Friday, April 16, 2010

The Punishment Legacy: Criminalization, Healthcare Reform and Prop. 36

By Margaret Dooley-Sammuli

The healthcare legislation President Obama signed late last month promises to bring sweeping changes to California’s alcohol and drug treatment system. Not only will more people have access to insurance; heath insurers will be required to cover alcohol and drug treatment as they do any other chronic health condition (aka “parity”). Drug treatment – which currently exists largely outside the mainstream healthcare and insurance systems – may finally be allowed to come in from the cold.

As we work to make that treatment access a reality in California, however, we need to address the state’s existing contradictory policy responses to drug use.

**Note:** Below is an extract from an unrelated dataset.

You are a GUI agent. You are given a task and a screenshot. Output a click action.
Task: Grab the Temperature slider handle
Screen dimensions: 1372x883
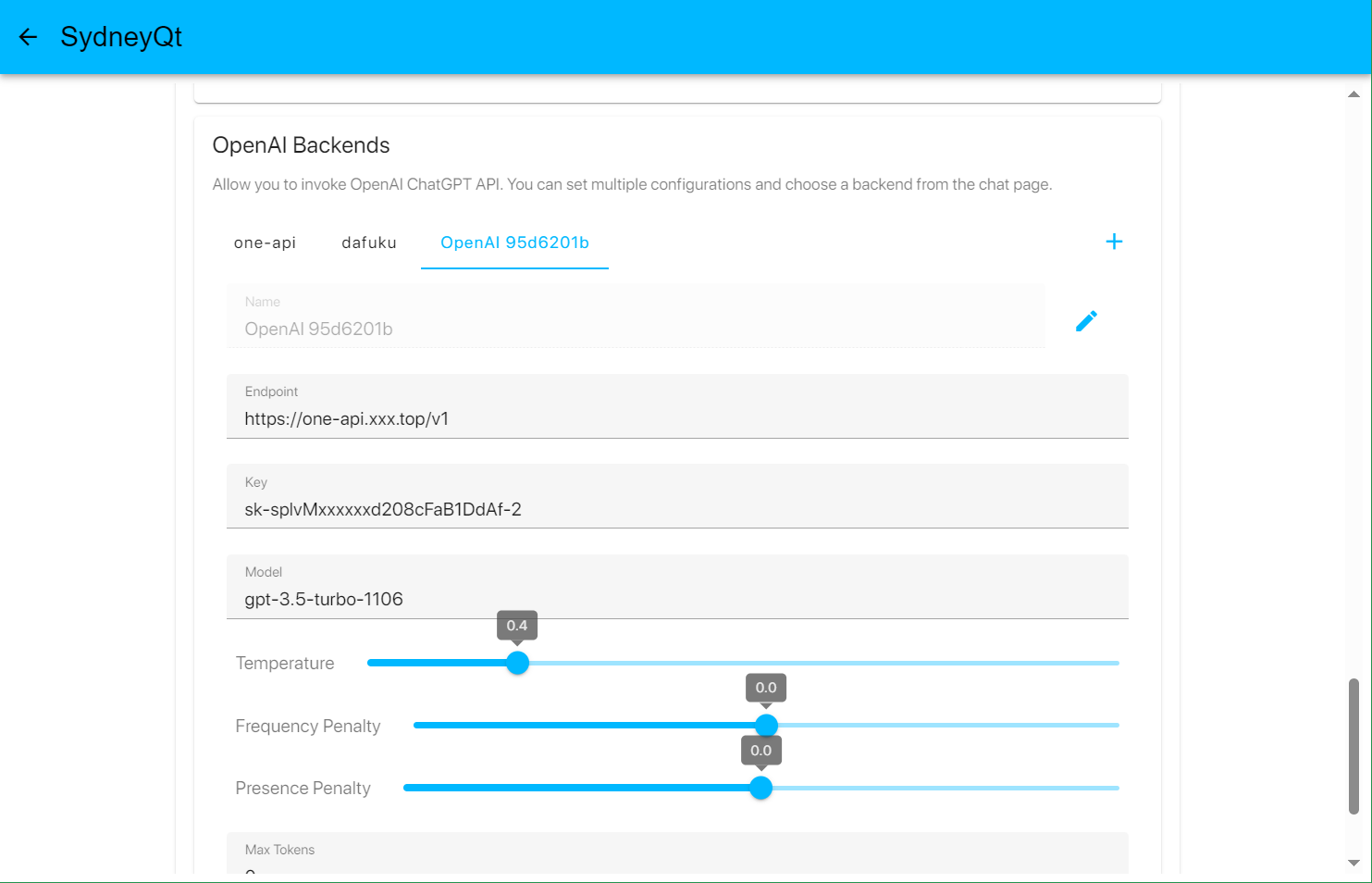tap(518, 663)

Our State Legislature is on record as supporting parity, having passed legislation several times (the governor’s veto notwithstanding). And the electorate is on record as supporting expanded access to treatment, both for alcohol and drugs (Proposition 36 in 2000) and for mental health (Proposition 63 in 2004).

California gets that drug use and addiction as well as co-occurring addiction and mental health issues are fundamentally health problems. And yet we punish.

About 30,000 people are in a California prison for a nonviolent drug offense; they make up over 15% of the prison population and cost $1.5 billion per year to incarcerate (or $49,000 each). A whopping 28.4% of new felony admissions to prison and 32.7% of parolees returning to prison with a new term in 2008 were for drug offenses. That doesn’t include drug-related technical parole revocations. The vast majority of these commitments were for drug possession, not sales, manufacturing or transport.

In 2008, over 270,000 Californians were arrested for a drug offense. In contrast, only 174,000 people accessed treatment that year – just a fraction of the estimated 3.3 million Californians with an alcohol or drug use disorder. Over half of those in treatment in the state came through the criminal justice system, giving rise to the belief that you have to get arrested to get treatment. Unfortunately, fewer and fewer people arrested for a drug offense actually receive such help.

In the last three years alone, state funding for Proposition 36, California’s landmark voter-approved, treatment-instead-of-incarceration law, has been cut by 90% – from $145 million in 2007/8 to just $18 million this year. It’s a simple equation: the less funding available, the less treatment offered and the longer the waiting lists (months long in some cases).

Ten years after voters overwhelmingly passed Prop. 36, calling for treatment rather than incarceration, the governor has proposed eliminating funding for the program. Never mind that, according to UCLA, Prop. 36 saves $2.5-4 for every dollar invested, diverts 36,000 people into treatment a year (when adequately funded), has helped reduce the number of people incarcerated for personal drug possession by 40% (or 8,000 people), and has had no negative impact on crime trends.

As Prop. 36 is cut back, more people are headed to jail and prison for their drug use, even as behind-bars treatment becomes unavailable. Under new California Department of Corrections and Rehabilitation (CDCR) regulations, moderate- to high-risk offenders will have priority placement in drug treatment in the state’s prisons. Ironically, drug offenders – most of whom are deemed low risk to public safety – will not receive treatment behind bars or on parole, even if they have a serious drug problem.

The passage of federal healthcare legislation, the repeated passage of parity legislation in this state and even the state’s corrections bureaucracy have all come to the same conclusion: drug use is primarily a health issue, not a high risk to public safety. And yet the state’s penal code continues to criminalize drug use.

Until California can reconcile the discrepancy between health statute and penal code, the Democratic majority in the State Legislature has a responsibility to reduce – in every way that it can – the criminalization and incarceration of people for drug use and addiction. This year that means rejecting the governor’s proposal to defund Proposition 36 treatment programs.